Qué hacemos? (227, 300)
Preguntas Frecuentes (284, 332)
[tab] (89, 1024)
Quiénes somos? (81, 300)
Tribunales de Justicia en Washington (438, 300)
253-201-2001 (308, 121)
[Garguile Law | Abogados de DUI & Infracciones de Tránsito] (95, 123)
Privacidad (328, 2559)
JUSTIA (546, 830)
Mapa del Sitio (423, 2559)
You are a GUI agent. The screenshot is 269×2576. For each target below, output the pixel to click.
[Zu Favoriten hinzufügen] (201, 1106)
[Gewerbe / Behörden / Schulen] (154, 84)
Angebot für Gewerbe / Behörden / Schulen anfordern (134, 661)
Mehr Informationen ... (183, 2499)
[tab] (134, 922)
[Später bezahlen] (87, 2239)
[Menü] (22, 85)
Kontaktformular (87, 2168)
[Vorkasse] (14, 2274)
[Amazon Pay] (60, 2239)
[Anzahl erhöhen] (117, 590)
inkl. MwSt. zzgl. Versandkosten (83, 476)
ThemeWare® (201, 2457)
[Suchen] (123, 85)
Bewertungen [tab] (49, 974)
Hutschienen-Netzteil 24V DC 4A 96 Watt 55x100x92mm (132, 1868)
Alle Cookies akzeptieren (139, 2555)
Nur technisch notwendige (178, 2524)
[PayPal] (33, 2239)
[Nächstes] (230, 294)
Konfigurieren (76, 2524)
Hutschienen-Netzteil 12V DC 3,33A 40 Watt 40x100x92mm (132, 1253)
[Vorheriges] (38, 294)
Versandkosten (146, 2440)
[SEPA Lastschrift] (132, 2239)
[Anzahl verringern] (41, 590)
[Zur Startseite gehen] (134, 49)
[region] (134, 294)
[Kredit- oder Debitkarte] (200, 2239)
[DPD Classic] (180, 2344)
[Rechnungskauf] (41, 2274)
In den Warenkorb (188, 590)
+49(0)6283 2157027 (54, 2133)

__________________________________________________

What is expected:
When the word "Hutschienen" appears in a line of the listing, pull that line out.

Your response:
Hutschienen-Netzteil 24V DC 4A 96 Watt 55x100x92mm (132, 1868)
Hutschienen-Netzteil 12V DC 3,33A 40 Watt 40x100x92mm (132, 1253)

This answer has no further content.